On Fri, 14 Feb 2020 09:28:35 +1100
David Gibson <david@gibson.dropbear.id.au> wrote:

> On Thu, Feb 13, 2020 at 04:38:38PM +0100, Greg Kurz wrote:
> > Until the CAS negotiation is over, an HPT can be allocated on three
> > different paths:
> > 
> > 1) during machine reset if the host doesn't support radix,
> > 
> > 2) during CAS if the guest wants hash and doesn't support HPT resizing,
> >    in which case we pre-emptively resize the HPT to accomodate maxram,
> > 
> > 3) during CAS if no CAS reboot was requested, the guest wants hash but
> >    we're currently configured for radix.
> > 
> > Depending on the various combinations of host or guest MMU support,
> > HPT resizing guest support and the possibility of a CAS reboot, it
> > is quite hard to know which of these allocates the HPT that will
> > be ultimately used by the guest that wants to do hash. Also, some of
> > them have bugs:
> > 
> > - 2) calls spapr_reallocate_hpt() instead of spapr_setup_hpt_and_vrma()
> >   and thus doesn't update the VRMA size, even though we've just extended
> >   the HPT. Not sure what issues this can cause,
> > 
> > - 3) doesn't check for HPT resizing support and will always allocate a
> >   small HPT based on the initial RAM size. This caps the total amount of
> >   RAM the guest can see, especially if maxram is much higher than the
> >   initial ram.
> > 
> > We only support guests that do CAS and we already assume that the HPT
> > isn't being used when we do the pre-emptive resizing at CAS. It thus
> > seems reasonable to only allocate the HPT at the end of CAS, when no
> > CAS reboot was requested.
> > 
> > Consolidate the logic so that we only create the HPT during 3), ie.
> > when we're done with the CAS reboot cycles, and ensure HPT resizing
> > is taken into account. This fixes the radix->hash transition for
> > all cases.
> 
> Uh.. I'm pretty sure this can't work for KVM on a POWER8 host.  We
> need the HPT at all times there, or there's nowhere to put VRMA
> entries, so we can't run even in real mode.
> 

Well it happens to be working anyway because KVM automatically
creates an HPT (default size 16MB) in kvmppc_hv_setup_htab_rma()

Text and item location entries:
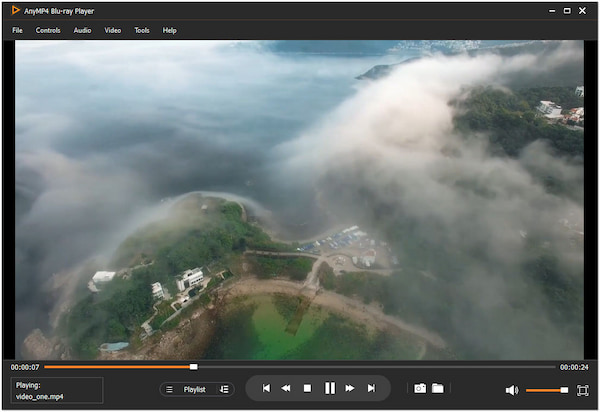This screenshot has height=412, width=600.
Task: Show the Playlist panel
Action: [194, 389]
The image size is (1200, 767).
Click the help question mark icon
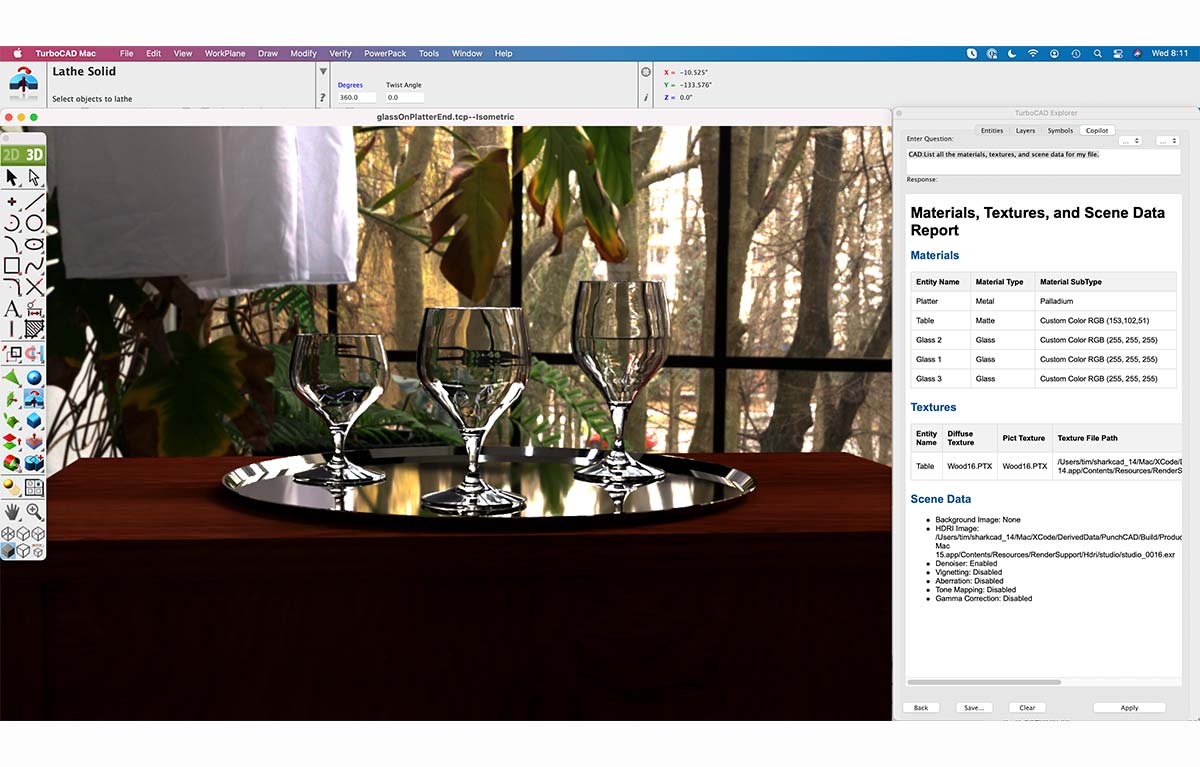coord(322,97)
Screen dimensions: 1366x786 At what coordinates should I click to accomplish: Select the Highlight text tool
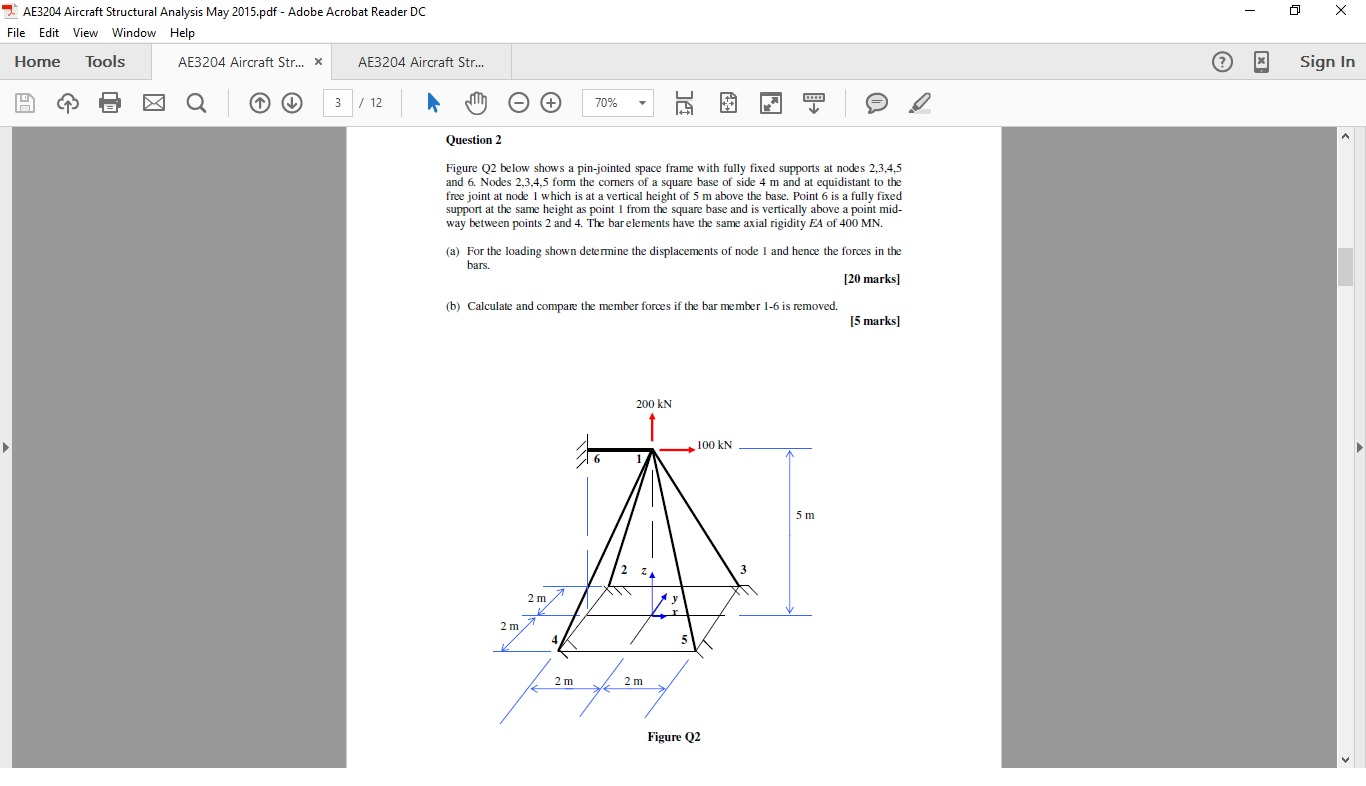(x=920, y=103)
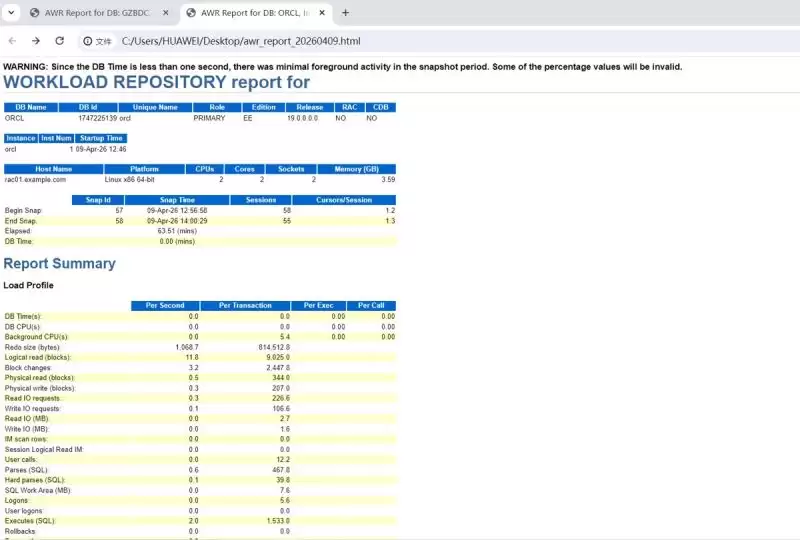
Task: Reload the AWR report page
Action: pos(60,41)
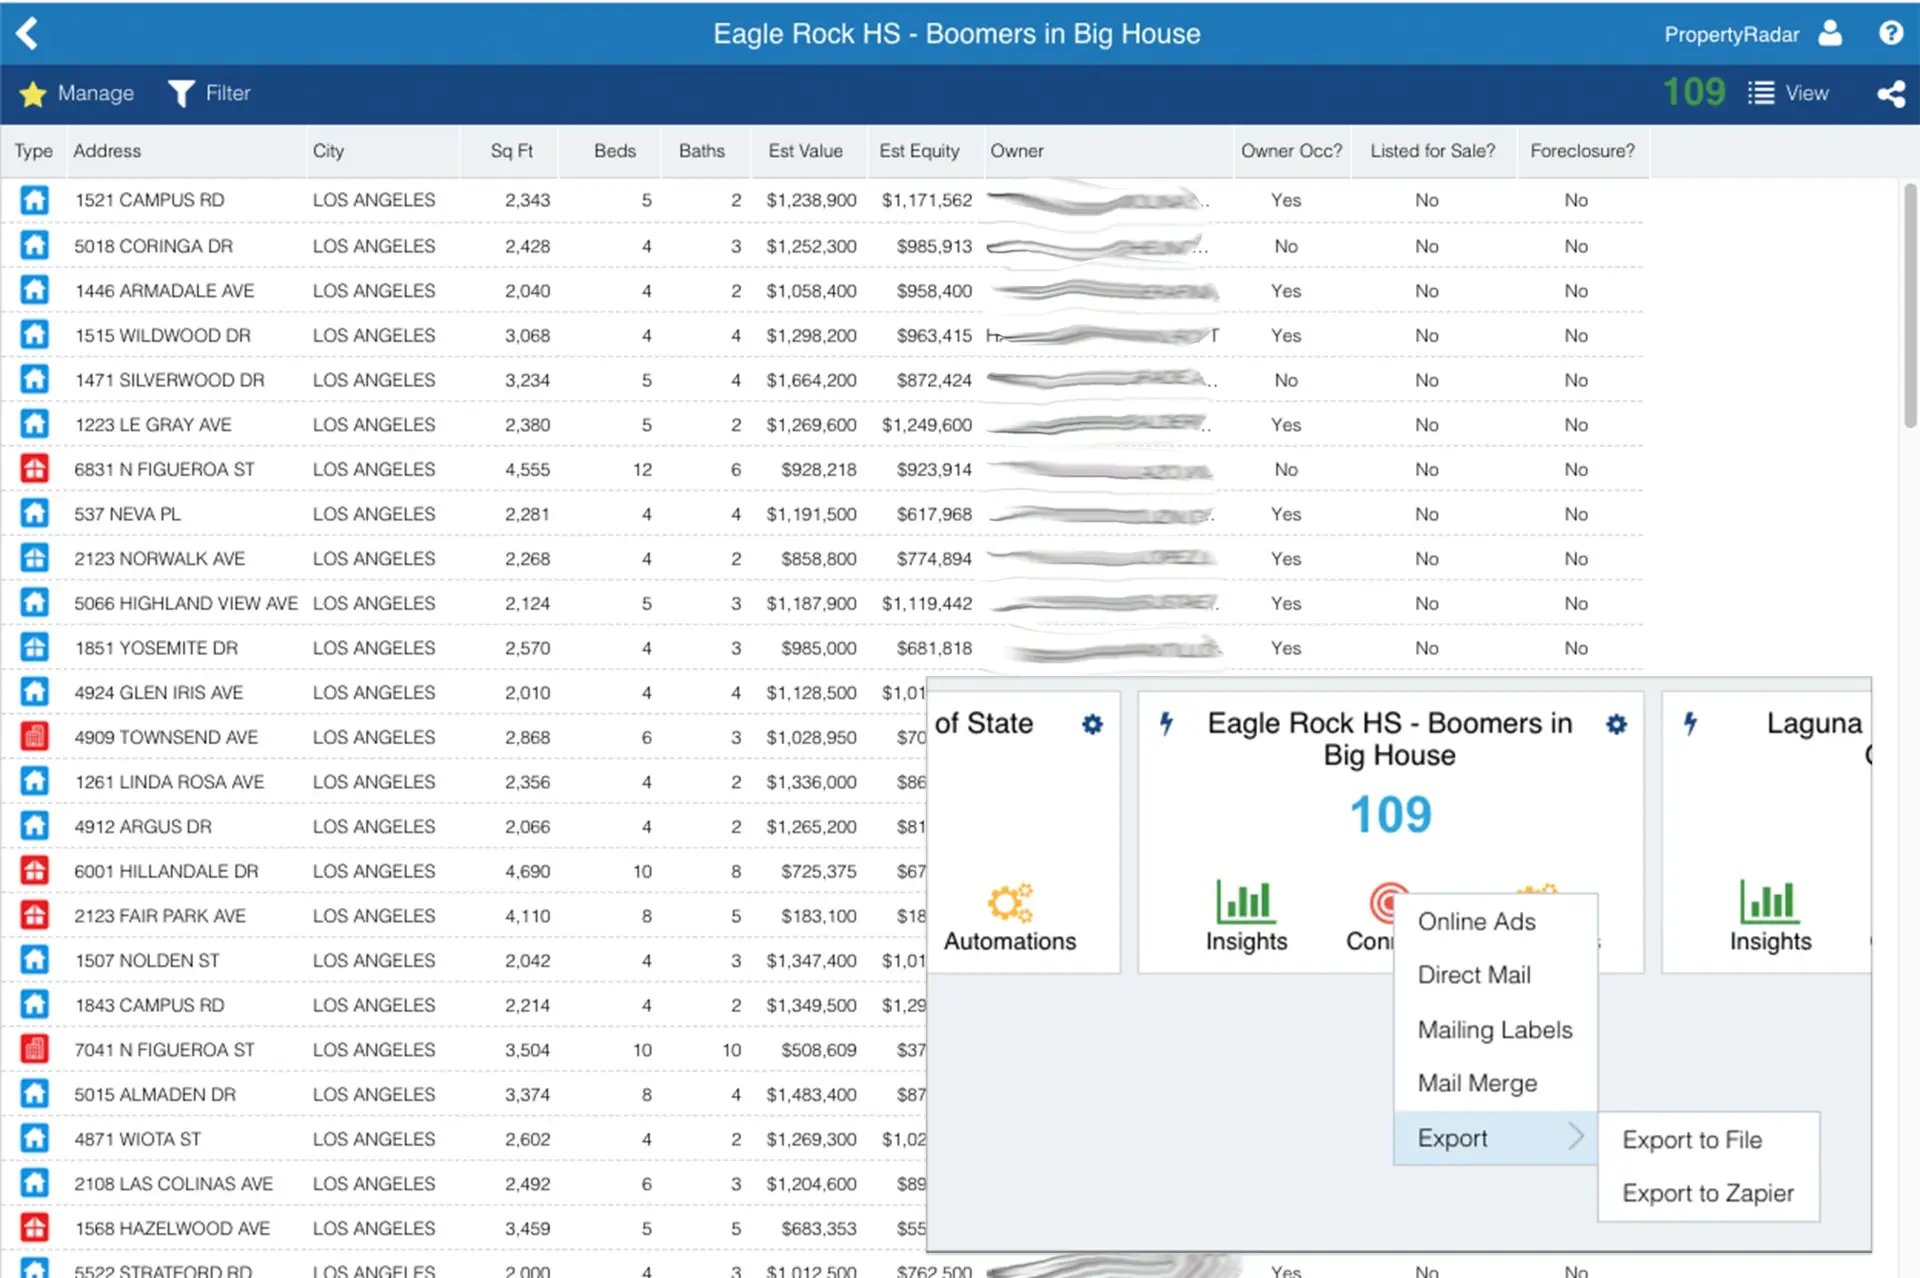Viewport: 1920px width, 1278px height.
Task: Open the Filter funnel tool
Action: (209, 93)
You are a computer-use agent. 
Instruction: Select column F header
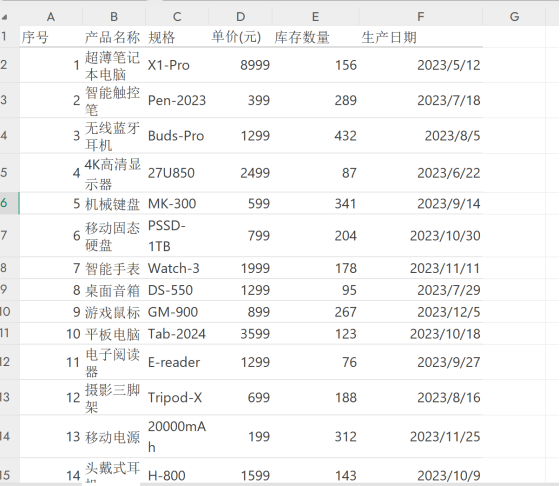pos(420,17)
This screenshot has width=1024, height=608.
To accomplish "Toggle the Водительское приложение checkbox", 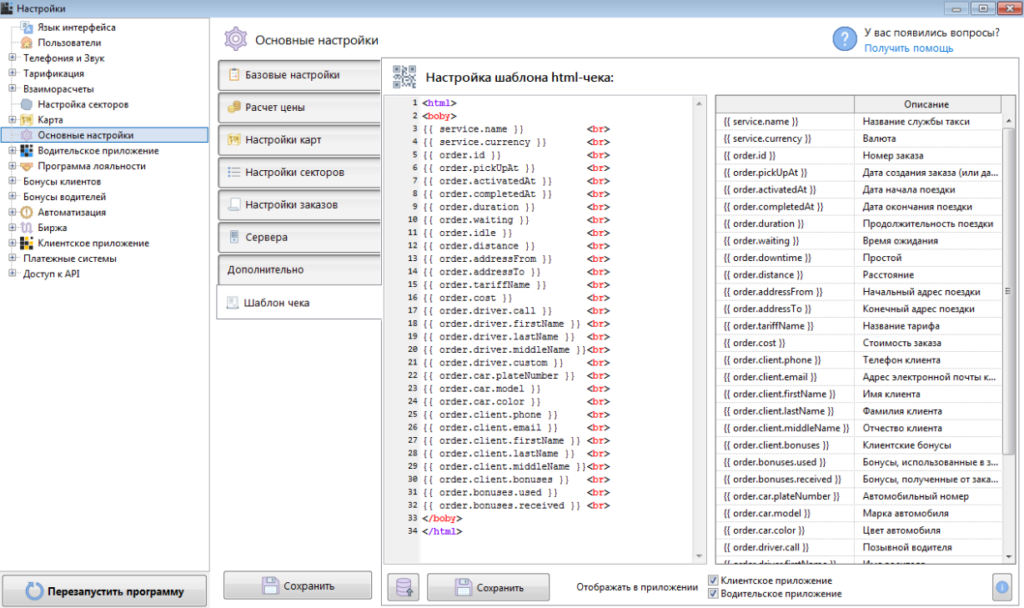I will pyautogui.click(x=713, y=594).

Required tasks ->
a) In the excerpted text, what is the default size of the HPT that KVM creates automatically?
b) Decide whether each statement agrees with the excerpted text, and quote the words that settle it: (i) Path 3 checks for HPT resizing support. (ii) The proposed change creates the HPT only during path 3. (iii) Path 2 calls spapr_setup_hpt_and_vrma().

The answers ->
a) 16MB.

b)
(i) No: "3) doesn't check for HPT resizing support"
(ii) Yes: "Consolidate the logic so that we only create the HPT during 3)"
(iii) No: "2) calls spapr_reallocate_hpt() instead of spapr_setup_hpt_and_vrma()"